I didn’t know how they did things in Jade City, but here the young women kept their purity until marriage. Sure, some of the girls bedded the men in secret but it wasn’t spoken about or aspired to. If a rumor spread about your purity being taken before marriage, no respectable man would have you.

She checked something off on the parchment and then asked our full names. After writing them down, she faced our parents.

“Kendal and Arwen will be taken by the protection of the Drayken Elite Royal Guard into Jade City to live until the king makes his choice for next wife—” Kendal squealed in excitement and Regina paused. “For each moon that they are away, you will be paid five hundred jade coins.”

Kendal’s mother and father gasped in shock, but my mother stayed quiet, her eyes narrowing at Regina.

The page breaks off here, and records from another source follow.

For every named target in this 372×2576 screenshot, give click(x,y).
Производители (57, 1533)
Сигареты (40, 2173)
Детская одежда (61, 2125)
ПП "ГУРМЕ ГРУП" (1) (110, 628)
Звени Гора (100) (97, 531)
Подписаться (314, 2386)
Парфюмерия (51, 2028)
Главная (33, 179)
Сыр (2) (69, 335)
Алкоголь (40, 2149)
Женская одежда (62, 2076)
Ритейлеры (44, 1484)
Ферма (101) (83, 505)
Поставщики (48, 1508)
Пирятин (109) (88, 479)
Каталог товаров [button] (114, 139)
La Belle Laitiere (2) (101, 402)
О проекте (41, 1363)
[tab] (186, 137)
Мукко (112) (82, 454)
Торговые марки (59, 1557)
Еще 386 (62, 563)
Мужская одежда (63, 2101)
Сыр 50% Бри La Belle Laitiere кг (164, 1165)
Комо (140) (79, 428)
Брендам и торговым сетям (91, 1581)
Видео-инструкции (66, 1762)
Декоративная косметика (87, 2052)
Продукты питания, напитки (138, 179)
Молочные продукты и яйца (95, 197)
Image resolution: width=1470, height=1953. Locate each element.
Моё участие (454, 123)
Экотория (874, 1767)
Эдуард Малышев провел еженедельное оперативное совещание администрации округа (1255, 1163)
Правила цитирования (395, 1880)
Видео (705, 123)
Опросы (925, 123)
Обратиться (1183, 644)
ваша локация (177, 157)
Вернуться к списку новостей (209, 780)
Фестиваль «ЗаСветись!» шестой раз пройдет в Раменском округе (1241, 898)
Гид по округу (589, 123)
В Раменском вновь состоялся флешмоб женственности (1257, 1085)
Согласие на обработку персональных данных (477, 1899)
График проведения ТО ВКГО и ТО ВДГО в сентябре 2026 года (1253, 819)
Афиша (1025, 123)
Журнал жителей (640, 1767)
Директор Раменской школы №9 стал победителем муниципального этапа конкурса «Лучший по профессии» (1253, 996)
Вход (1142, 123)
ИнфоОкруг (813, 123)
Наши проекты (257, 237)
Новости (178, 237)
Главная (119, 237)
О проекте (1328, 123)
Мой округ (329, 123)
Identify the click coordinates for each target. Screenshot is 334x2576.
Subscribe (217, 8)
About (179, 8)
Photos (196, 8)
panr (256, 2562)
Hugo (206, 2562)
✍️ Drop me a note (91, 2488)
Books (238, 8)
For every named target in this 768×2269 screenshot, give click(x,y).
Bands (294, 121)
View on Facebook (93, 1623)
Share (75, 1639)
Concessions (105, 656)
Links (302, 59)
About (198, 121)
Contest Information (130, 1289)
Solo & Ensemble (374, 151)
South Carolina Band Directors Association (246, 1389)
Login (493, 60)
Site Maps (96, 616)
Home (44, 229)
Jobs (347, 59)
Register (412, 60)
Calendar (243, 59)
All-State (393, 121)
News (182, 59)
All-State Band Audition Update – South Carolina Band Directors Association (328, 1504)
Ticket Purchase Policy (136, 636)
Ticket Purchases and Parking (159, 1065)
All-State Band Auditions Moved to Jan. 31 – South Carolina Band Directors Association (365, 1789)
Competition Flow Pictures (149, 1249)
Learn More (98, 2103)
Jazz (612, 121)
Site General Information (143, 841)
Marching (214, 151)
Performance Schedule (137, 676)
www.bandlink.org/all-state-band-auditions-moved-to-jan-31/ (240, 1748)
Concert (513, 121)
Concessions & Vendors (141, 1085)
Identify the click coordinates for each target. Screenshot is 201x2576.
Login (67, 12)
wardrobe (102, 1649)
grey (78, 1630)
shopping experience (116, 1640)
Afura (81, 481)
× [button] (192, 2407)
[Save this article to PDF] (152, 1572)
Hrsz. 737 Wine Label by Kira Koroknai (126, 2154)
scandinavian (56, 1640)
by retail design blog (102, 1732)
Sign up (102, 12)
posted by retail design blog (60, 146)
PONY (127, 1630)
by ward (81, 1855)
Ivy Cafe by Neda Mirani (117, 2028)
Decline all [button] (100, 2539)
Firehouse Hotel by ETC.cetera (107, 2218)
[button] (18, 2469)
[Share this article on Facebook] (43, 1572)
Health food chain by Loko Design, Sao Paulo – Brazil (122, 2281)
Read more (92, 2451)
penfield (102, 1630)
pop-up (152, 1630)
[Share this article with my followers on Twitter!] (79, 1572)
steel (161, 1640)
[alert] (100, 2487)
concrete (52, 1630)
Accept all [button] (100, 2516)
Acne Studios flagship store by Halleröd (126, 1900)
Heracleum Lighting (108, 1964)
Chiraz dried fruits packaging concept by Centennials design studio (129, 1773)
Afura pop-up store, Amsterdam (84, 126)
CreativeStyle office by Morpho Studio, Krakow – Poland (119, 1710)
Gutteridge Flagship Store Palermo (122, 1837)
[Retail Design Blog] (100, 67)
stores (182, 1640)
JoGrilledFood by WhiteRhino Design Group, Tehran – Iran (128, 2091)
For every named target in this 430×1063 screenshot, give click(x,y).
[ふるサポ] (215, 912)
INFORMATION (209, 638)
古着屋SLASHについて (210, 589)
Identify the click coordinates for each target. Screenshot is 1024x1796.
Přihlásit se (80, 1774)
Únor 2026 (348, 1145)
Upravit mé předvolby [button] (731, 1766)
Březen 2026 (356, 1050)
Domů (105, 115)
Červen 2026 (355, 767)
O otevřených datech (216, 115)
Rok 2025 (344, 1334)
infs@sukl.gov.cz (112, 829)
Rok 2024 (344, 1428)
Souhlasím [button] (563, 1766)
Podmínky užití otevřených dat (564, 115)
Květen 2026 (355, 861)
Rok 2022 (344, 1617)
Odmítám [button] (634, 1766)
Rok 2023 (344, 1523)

“And what if I don’t want to sell my daughter to the king?” my mother asked boldly.

I went rigid. A look of shock crossed Regina’s face. “Ma’am, no one said anything about selling them. You will be fairly compensated for their temporary absence—”

“I can’t eat jade coins. My daughter is a hunter, and without her we don’t have food and neither does a small percentage of this town,” my mother said with venom in her voice.

What she said was partly true. I had become a prominent hunter in the village, and what meat we didn’t eat, we sold or bartered to others, but after the cougarin I caught today we would have food for at least two moons. The jade coins would be good for other things, and she could barter them for food with the neighboring townspeople of Gypsy Rock if need be.

Regina nodded to my mother. “If you would let me finish what I have to say, you will find that the compensation package also includes meat, dried fruits, yeasted bread, and chocolates, delivered every fortnight.”